Given atoms of types a, b on the stack, it will leave an atom of type Pair(a,b) in their place. The inverse `pair⁻¹ should then take an atom of type Pair(a,b) and leave two atoms of types a, b on the stack:

`pair⁻¹ : Pair(a,b) -- a b

Inverse exchanges left and right.

This is not new (Ehrenberg 2009). However, with pattern match arms as first-class (typed) atoms, we can implement & which juxtaposes two inverse constructors to form a pattern match clause handling a sum type, viz.

type Maybe a = { a `just`nothing };

isJust : Maybe(a) -- Bool
       := [ { `just⁻¹ drop True
            & `nothing⁻¹ False }
          ]

This is inspired by linear logic’s \((G \oplus H)^\bot = G^\bot \& H^\bot\)—to invert a sum type, one supplies an inverse (pattern match clause) for each summand. This is precisely the De Morgan laws. We have two choices to return a value of type Maybe(a), and, dually, to accept a value of type Maybe(a) as argument, we must write two pattern-match clauses. This is hardly a stretch—that \(\&\) is the type of a pattern match was pointed out by Munch-Maccagnoni (2009).

In fact, pattern match exhaustiveness checking falls out for free in this scheme.
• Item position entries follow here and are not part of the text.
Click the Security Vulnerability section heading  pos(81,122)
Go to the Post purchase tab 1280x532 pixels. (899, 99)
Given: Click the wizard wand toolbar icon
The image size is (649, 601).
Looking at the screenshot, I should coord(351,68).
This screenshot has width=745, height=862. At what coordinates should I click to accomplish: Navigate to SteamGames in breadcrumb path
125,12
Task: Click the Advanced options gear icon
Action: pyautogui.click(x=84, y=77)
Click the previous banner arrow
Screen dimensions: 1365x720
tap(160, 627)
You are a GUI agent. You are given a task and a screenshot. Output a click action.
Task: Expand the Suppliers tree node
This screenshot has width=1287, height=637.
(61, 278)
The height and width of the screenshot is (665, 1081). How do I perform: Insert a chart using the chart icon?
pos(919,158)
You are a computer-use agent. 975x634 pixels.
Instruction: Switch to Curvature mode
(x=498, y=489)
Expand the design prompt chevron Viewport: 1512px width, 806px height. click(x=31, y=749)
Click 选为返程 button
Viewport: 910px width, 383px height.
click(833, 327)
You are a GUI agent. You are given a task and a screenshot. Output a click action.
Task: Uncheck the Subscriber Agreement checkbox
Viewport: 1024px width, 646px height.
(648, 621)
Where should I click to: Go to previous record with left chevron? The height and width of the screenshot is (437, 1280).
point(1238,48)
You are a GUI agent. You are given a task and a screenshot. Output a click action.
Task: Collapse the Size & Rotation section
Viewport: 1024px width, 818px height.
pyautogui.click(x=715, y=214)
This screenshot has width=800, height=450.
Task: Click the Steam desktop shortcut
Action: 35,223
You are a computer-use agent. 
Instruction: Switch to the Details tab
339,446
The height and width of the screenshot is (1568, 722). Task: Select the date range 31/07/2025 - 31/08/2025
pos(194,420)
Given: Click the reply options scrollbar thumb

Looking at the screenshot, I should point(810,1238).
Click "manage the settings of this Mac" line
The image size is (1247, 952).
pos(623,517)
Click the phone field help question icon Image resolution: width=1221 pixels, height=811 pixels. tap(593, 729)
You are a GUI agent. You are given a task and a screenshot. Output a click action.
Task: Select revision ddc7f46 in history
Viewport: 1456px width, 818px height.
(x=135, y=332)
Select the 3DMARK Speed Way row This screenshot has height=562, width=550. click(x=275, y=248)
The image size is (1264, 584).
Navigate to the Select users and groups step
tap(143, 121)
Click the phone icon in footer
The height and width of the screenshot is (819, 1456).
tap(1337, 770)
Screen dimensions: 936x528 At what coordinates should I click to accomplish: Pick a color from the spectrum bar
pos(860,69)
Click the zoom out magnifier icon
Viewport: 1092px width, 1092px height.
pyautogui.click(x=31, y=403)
Had we written

isJust : Maybe(a) -- Bool
       := [ { `just⁻¹ drop True } ]

we would be confronted with

5:20: {a `just ⊕ `nothing} ⊀ {ρ₁ `just}

References

Ehrenberg, Daniel. 2009. “Pattern Matching in Concatenative Programming Languages.” http://micsymposium.org/mics_2009_proceedings/mics2009_submission_72.pdf.
Munch-Maccagnoni, Guillaume. 2009. “Focalisation and Classical Realisability.” In Computer Science Logic, edited by Erich Grädel and Reinhard Kahle. Springer Berlin Heidelberg.